Aim of the task =>
What is needed is an exact copy of the lines in the listing below, from the one with "April 2016 (254, 2501)" up to and including the one with "Uncategorized (50, 2165)", with no other lines.

Records to process =>
"""

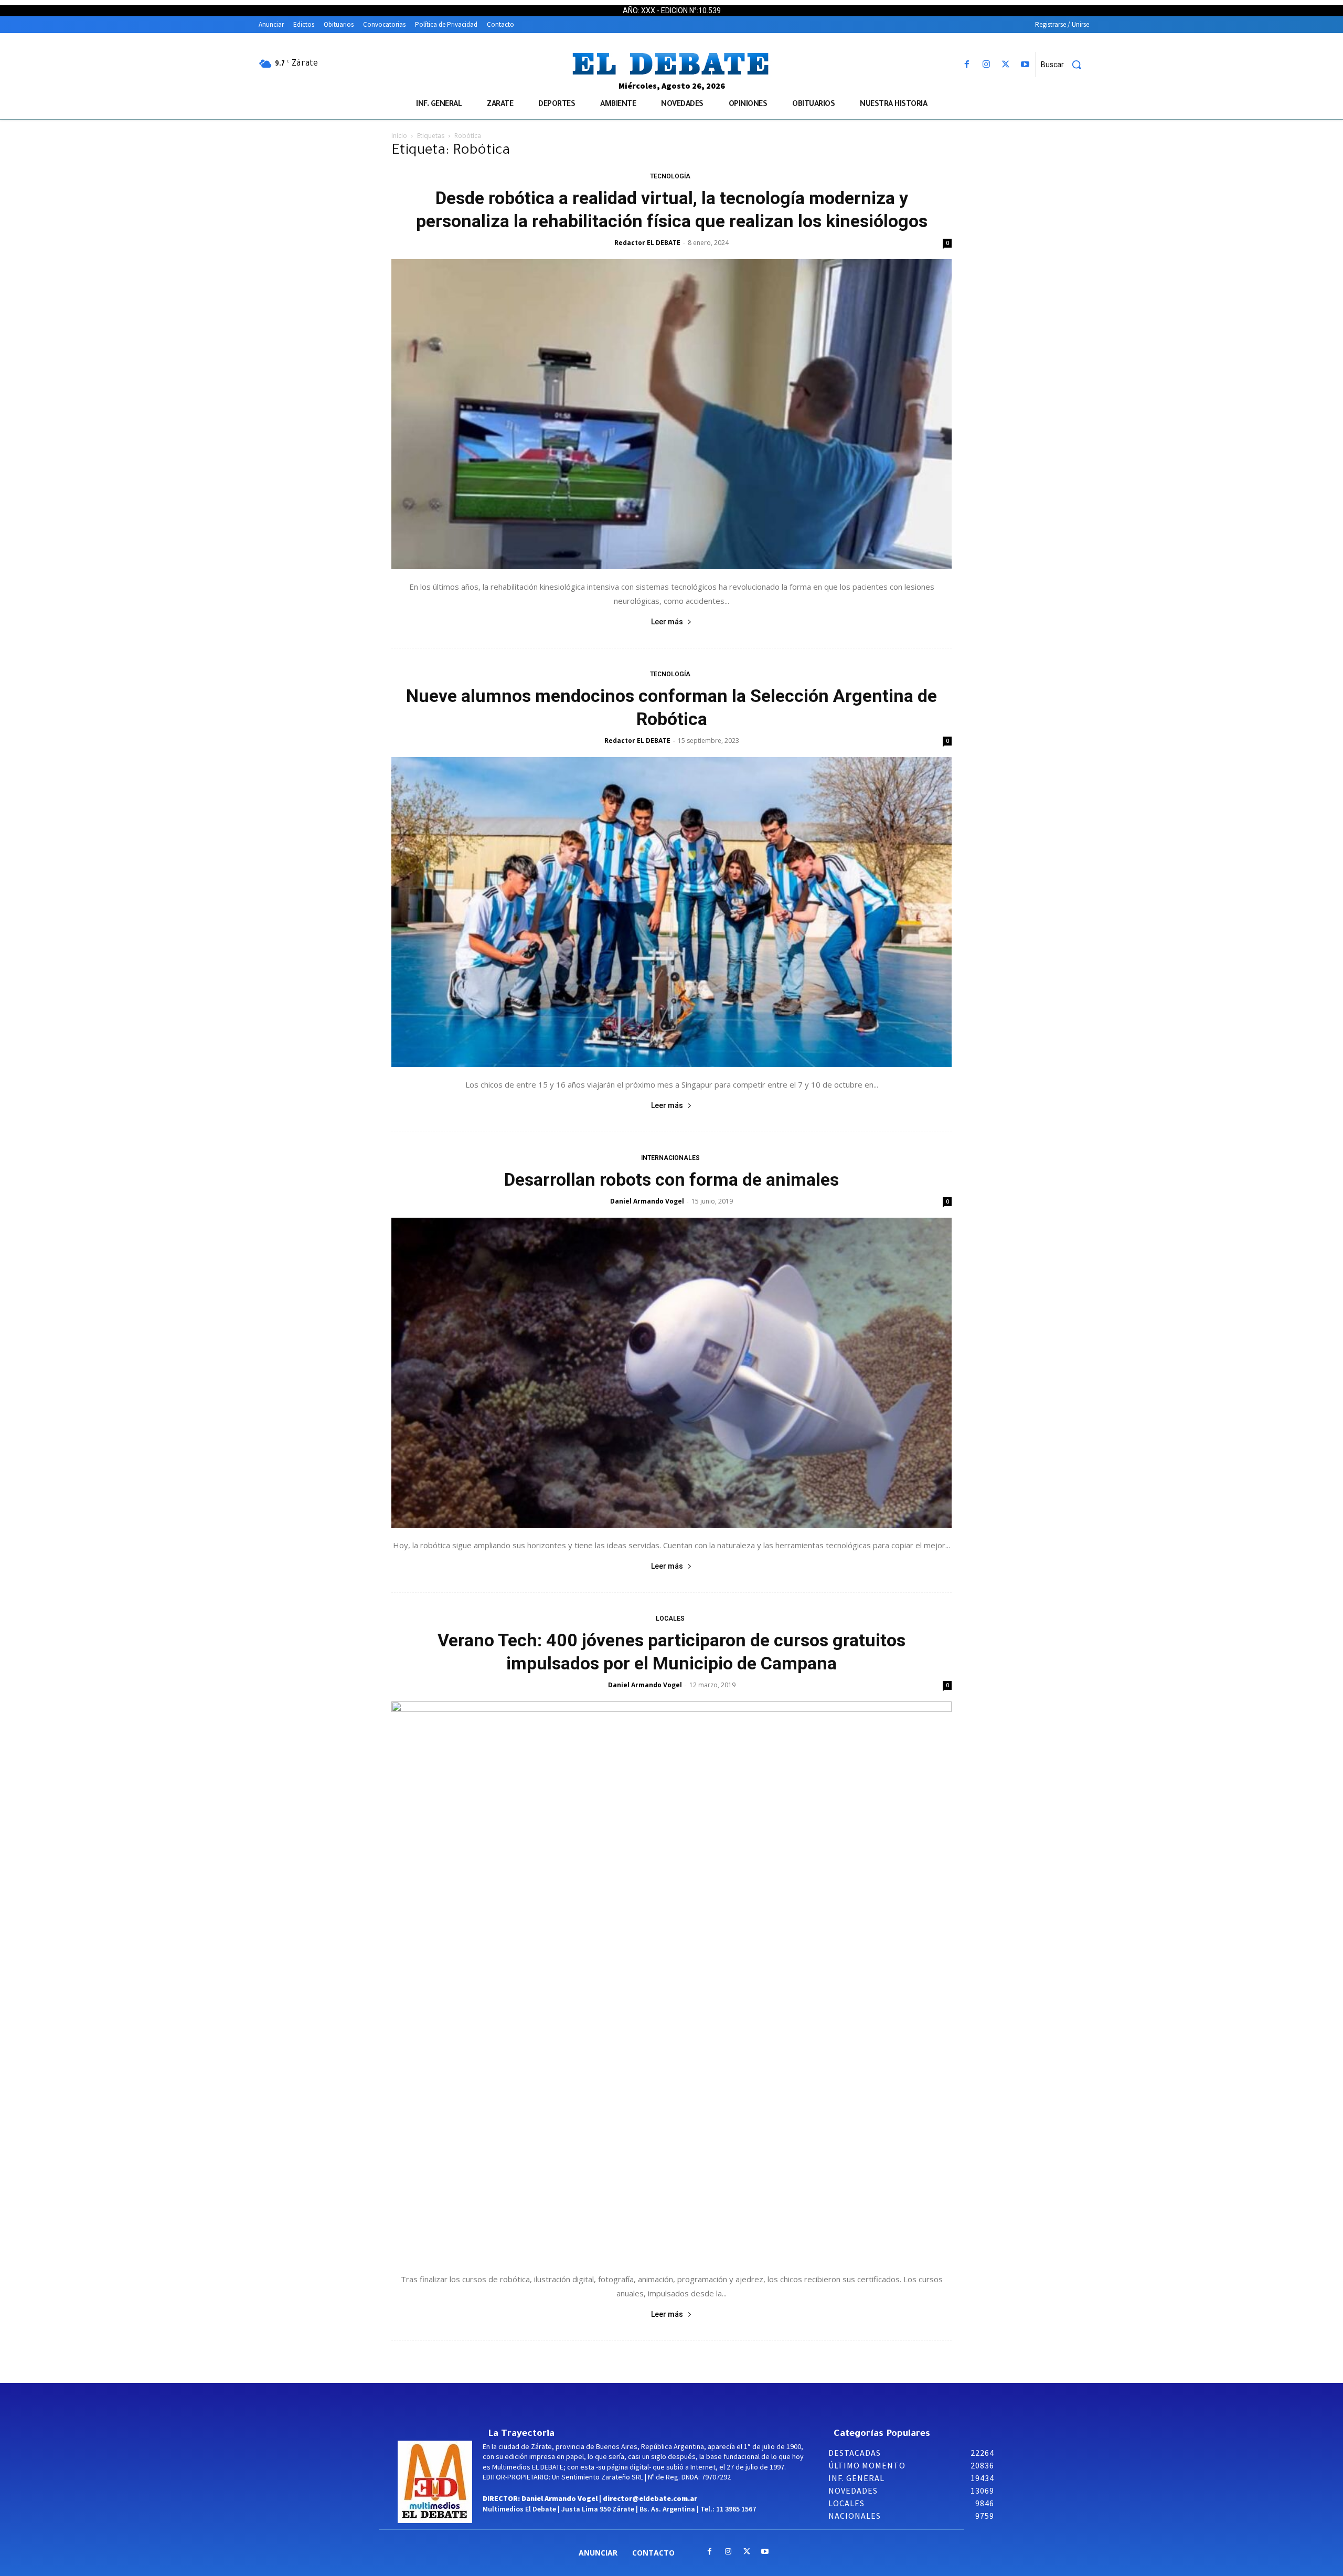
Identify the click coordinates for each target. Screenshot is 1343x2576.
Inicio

"""
"""

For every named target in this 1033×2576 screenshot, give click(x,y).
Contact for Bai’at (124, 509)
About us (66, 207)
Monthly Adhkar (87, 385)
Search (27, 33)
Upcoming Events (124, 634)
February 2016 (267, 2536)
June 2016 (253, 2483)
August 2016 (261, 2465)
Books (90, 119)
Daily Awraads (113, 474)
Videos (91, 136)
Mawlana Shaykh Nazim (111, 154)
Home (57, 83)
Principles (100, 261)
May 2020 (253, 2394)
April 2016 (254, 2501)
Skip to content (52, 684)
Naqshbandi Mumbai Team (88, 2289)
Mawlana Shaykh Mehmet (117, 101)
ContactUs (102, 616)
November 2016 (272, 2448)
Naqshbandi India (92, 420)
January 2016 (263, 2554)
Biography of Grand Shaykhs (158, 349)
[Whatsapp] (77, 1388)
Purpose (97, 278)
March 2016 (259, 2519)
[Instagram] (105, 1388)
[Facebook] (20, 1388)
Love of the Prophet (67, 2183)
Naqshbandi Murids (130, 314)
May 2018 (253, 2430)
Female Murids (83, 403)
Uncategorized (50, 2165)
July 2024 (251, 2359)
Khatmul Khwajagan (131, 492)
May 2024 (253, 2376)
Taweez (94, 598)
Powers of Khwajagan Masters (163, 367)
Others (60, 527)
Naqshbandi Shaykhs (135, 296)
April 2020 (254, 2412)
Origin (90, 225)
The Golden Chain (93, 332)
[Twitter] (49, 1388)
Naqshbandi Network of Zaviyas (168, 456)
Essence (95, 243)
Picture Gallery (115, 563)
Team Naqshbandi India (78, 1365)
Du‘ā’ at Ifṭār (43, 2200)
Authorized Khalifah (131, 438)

"""

Result =>
April 2016 (254, 2501)
Skip to content (52, 684)
Naqshbandi Mumbai Team (88, 2289)
Mawlana Shaykh Mehmet (117, 101)
ContactUs (102, 616)
November 2016 (272, 2448)
Naqshbandi India (92, 420)
January 2016 (263, 2554)
Biography of Grand Shaykhs (158, 349)
[Whatsapp] (77, 1388)
Purpose (97, 278)
March 2016 (259, 2519)
[Instagram] (105, 1388)
[Facebook] (20, 1388)
Love of the Prophet (67, 2183)
Naqshbandi Murids (130, 314)
May 2018 (253, 2430)
Female Murids (83, 403)
Uncategorized (50, 2165)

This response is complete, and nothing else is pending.